Obviously, this approach can by extended by adding conditional events (= call to register() is guarded by some condition) . Or the event logging can be disabled during production runs.


Best practise:

  • Use some kind of Logger class/module (depending on language) that allows you to log at different levels (DEBUG, INFO, etc.)
  • Log very basic functions in LogLevel DEBUG
  • Log more complex functions in LogLevel INFO (e.g. functions that call other basic functions)
  • Log potential problems with LogLevel WARN
  • Log errors and exceptions with LogLevel ERROR

A seperate logging functionality allows you to turn logging on/off depending on effiency. But also you have the capability to log everything.

Example: In Java there's log4j that provides excellent customization options. You can define the logLevel and you can define which classes should have logging turned on. That way you can monitor the system at a basic level (WARN) and if errors occur you can set the DEBUG level for certain classes that you need to check.

This procedure highly depends on the language your working with (of course) but I think this "log4j" approach is a very good one.


The practices i'm giving here are not from any source, but what i use and have found most effective over many years of usage.

Log in methods

A method is block of code that has a certain purpose. Keep the logging of each method in the method itself. That way, when you re-use the method from other places, you will not have to add loggers in each place. If the method happens to be a util that is called from many places, reduce the logger level or the logger priority for that prefix.

Use MDC/request id/Thread name

To track down the flow of the request or the source of the call, set a parameter in the logger or use thread name so that all subsequent logs have the tag and follow the logs for that tag. Generally, its best to set the tags in logger as soon as the request is received.

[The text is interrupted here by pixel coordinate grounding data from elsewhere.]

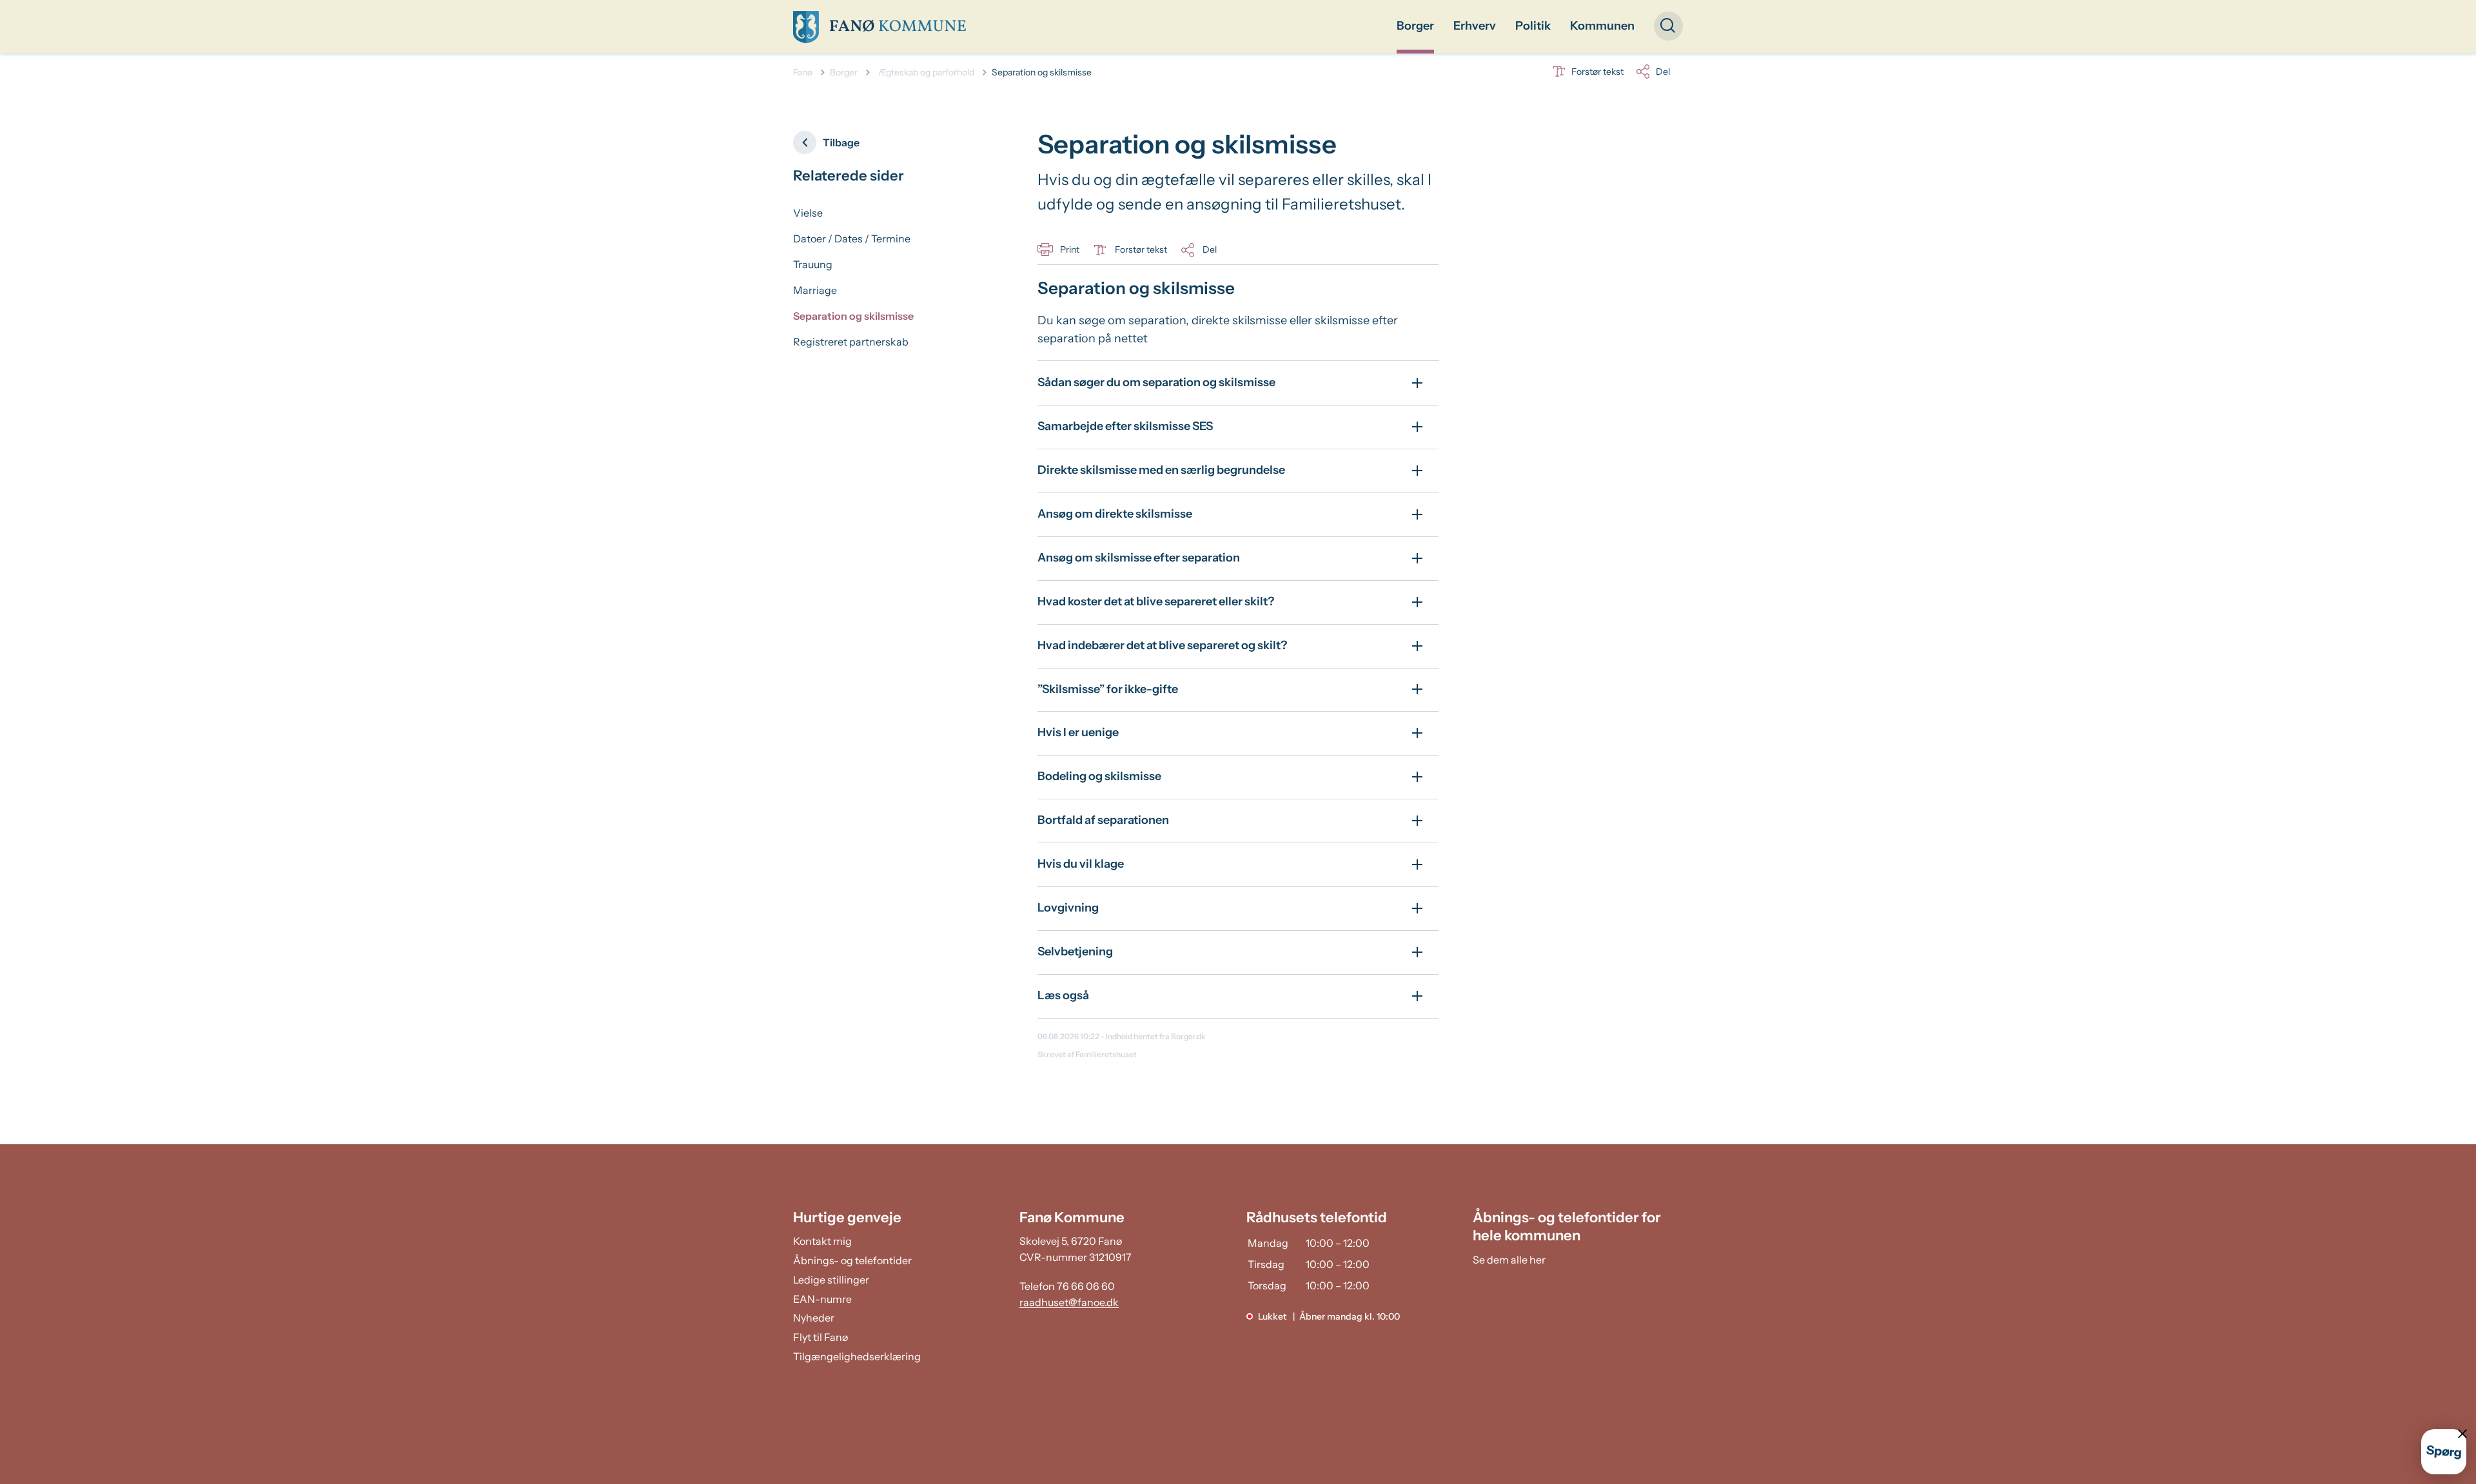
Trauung (812, 264)
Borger (1415, 26)
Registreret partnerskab (851, 341)
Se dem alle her (1509, 1259)
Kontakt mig (822, 1241)
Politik (1533, 26)
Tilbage (841, 142)
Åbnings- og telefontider (852, 1260)
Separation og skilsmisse (853, 315)
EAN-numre (822, 1299)
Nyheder (813, 1317)
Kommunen (1602, 26)
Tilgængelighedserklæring (857, 1356)
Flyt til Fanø (820, 1337)
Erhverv (1474, 26)
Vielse (808, 212)
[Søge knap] (1668, 26)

To avoid duplicate logging

Catch exceptions and log at a certain logical stage in your code. Eg - In a web application with the following stack Action/JSP/Web service etc -> module call -> helper modules -> Util -> library.

Here i would log at my module call level (corresponding to someProcess() in your code). Any inner calls would be DEBUG level calls put inside the methods. Alternatively, you could log the helper modules etc with a higher log filter.

Logging is a very subjective matter, and its got more to do with deciding one way and sticking to it everywhere. There's no one size fits all solution. You need to figure out your level of detail vs performance vs signal to noise in the logger you are using by tweaking the parameters little by little over time.